**SHORT PROBLEM**
Revise the items below by replacing each "Viewport:" with "Screen size:" and leaving everything else unchanged.

**SOURCE DATA**
»»
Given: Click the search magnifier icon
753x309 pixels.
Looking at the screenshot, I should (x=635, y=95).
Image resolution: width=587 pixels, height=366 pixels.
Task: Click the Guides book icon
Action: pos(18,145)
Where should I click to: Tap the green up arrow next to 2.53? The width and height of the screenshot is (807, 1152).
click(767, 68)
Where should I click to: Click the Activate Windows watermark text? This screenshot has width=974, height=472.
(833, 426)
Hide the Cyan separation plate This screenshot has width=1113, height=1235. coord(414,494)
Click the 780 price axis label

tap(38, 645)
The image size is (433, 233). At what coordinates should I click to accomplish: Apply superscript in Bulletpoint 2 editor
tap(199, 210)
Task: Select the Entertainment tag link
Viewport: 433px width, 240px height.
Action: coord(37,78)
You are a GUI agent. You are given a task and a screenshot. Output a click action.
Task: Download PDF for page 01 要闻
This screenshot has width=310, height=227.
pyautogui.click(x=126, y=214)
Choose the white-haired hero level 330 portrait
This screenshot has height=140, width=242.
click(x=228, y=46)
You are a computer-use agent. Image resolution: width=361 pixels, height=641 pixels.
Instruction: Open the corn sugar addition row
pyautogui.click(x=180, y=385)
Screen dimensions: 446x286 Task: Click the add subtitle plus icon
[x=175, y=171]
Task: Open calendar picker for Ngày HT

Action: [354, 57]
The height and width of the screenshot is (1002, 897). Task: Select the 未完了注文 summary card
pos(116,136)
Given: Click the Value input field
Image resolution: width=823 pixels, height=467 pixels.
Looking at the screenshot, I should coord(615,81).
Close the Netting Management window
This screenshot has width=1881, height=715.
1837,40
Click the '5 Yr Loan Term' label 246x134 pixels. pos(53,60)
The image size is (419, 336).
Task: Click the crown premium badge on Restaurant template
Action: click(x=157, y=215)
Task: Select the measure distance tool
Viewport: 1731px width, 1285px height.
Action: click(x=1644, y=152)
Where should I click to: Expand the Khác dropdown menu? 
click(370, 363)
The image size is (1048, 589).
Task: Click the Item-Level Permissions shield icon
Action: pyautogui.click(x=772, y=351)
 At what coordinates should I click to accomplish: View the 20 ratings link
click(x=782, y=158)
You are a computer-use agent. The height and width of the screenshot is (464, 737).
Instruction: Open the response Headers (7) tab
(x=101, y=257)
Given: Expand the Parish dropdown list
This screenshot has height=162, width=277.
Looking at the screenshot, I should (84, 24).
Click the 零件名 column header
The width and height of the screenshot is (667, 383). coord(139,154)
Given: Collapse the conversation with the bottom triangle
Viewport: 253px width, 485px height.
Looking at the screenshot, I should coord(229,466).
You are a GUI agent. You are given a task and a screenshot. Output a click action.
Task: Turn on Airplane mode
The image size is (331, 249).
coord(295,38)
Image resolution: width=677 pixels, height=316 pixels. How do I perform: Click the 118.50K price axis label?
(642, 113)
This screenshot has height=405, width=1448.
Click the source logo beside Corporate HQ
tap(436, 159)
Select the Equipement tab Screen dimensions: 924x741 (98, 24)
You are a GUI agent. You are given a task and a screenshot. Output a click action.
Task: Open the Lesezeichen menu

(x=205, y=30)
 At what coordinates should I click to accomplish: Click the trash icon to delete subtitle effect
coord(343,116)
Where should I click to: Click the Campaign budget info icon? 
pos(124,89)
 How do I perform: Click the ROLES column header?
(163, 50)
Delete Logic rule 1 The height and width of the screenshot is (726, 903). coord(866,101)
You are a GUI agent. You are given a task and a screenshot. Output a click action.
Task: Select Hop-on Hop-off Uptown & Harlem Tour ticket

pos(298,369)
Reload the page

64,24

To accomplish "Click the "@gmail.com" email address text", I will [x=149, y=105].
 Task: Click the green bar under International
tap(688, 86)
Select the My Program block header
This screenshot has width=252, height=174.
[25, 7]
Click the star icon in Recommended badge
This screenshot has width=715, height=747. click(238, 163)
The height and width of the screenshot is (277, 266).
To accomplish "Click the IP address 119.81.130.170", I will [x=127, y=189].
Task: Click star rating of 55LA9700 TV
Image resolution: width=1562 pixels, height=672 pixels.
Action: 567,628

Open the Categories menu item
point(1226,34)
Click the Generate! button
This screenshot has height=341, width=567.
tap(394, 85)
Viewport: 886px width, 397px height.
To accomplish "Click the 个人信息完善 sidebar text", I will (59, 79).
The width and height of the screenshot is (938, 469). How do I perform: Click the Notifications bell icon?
««
**FULL RESPONSE**
Given: Click the search magnifier icon
753x309 pixels.
Looking at the screenshot, I should (x=635, y=95).
Image resolution: width=587 pixels, height=366 pixels.
Task: Click the Guides book icon
Action: pos(18,145)
Where should I click to: Tap the green up arrow next to 2.53? The width and height of the screenshot is (807, 1152).
click(767, 68)
Where should I click to: Click the Activate Windows watermark text? This screenshot has width=974, height=472.
(833, 426)
Hide the Cyan separation plate This screenshot has width=1113, height=1235. coord(414,494)
Click the 780 price axis label

tap(38, 645)
The image size is (433, 233). At what coordinates should I click to accomplish: Apply superscript in Bulletpoint 2 editor
tap(199, 210)
Task: Select the Entertainment tag link
Screen size: 433px width, 240px height.
Action: coord(37,78)
You are a GUI agent. You are given a task and a screenshot. Output a click action.
Task: Download PDF for page 01 要闻
This screenshot has width=310, height=227.
pyautogui.click(x=126, y=214)
Choose the white-haired hero level 330 portrait
This screenshot has height=140, width=242.
click(x=228, y=46)
You are a computer-use agent. Image resolution: width=361 pixels, height=641 pixels.
Instruction: Open the corn sugar addition row
pyautogui.click(x=180, y=385)
Screen dimensions: 446x286 Task: Click the add subtitle plus icon
[x=175, y=171]
Task: Open calendar picker for Ngày HT

Action: [354, 57]
The height and width of the screenshot is (1002, 897). Task: Select the 未完了注文 summary card
pos(116,136)
Given: Click the Value input field
Image resolution: width=823 pixels, height=467 pixels.
Looking at the screenshot, I should coord(615,81).
Close the Netting Management window
This screenshot has width=1881, height=715.
1837,40
Click the '5 Yr Loan Term' label 246x134 pixels. pos(53,60)
The image size is (419, 336).
Task: Click the crown premium badge on Restaurant template
Action: click(x=157, y=215)
Task: Select the measure distance tool
Screen size: 1731px width, 1285px height.
Action: click(x=1644, y=152)
Where should I click to: Expand the Khác dropdown menu? 
click(370, 363)
The image size is (1048, 589).
Task: Click the Item-Level Permissions shield icon
Action: pyautogui.click(x=772, y=351)
 At what coordinates should I click to accomplish: View the 20 ratings link
click(x=782, y=158)
You are a computer-use agent. The height and width of the screenshot is (464, 737).
Instruction: Open the response Headers (7) tab
(x=101, y=257)
Given: Expand the Parish dropdown list
This screenshot has height=162, width=277.
Looking at the screenshot, I should (84, 24).
Click the 零件名 column header
The width and height of the screenshot is (667, 383). coord(139,154)
Given: Collapse the conversation with the bottom triangle
Screen size: 253px width, 485px height.
Looking at the screenshot, I should coord(229,466).
You are a GUI agent. You are given a task and a screenshot. Output a click action.
Task: Turn on Airplane mode
The image size is (331, 249).
coord(295,38)
Image resolution: width=677 pixels, height=316 pixels. How do I perform: Click the 118.50K price axis label?
(642, 113)
This screenshot has height=405, width=1448.
Click the source logo beside Corporate HQ
tap(436, 159)
Select the Equipement tab Screen dimensions: 924x741 (98, 24)
You are a GUI agent. You are given a task and a screenshot. Output a click action.
Task: Open the Lesezeichen menu

(x=205, y=30)
 At what coordinates should I click to accomplish: Click the trash icon to delete subtitle effect
coord(343,116)
Where should I click to: Click the Campaign budget info icon? 
pos(124,89)
 How do I perform: Click the ROLES column header?
(163, 50)
Delete Logic rule 1 The height and width of the screenshot is (726, 903). coord(866,101)
You are a GUI agent. You are given a task and a screenshot. Output a click action.
Task: Select Hop-on Hop-off Uptown & Harlem Tour ticket

pos(298,369)
Reload the page

64,24

To accomplish "Click the "@gmail.com" email address text", I will [x=149, y=105].
 Task: Click the green bar under International
tap(688, 86)
Select the My Program block header
This screenshot has width=252, height=174.
[25, 7]
Click the star icon in Recommended badge
This screenshot has width=715, height=747. click(238, 163)
The height and width of the screenshot is (277, 266).
To accomplish "Click the IP address 119.81.130.170", I will [x=127, y=189].
Task: Click star rating of 55LA9700 TV
Image resolution: width=1562 pixels, height=672 pixels.
Action: 567,628

Open the Categories menu item
point(1226,34)
Click the Generate! button
This screenshot has height=341, width=567.
tap(394, 85)
Screen size: 886px width, 397px height.
To accomplish "Click the 个人信息完善 sidebar text", I will (59, 79).
The width and height of the screenshot is (938, 469). How do I perform: Click the Notifications bell icon?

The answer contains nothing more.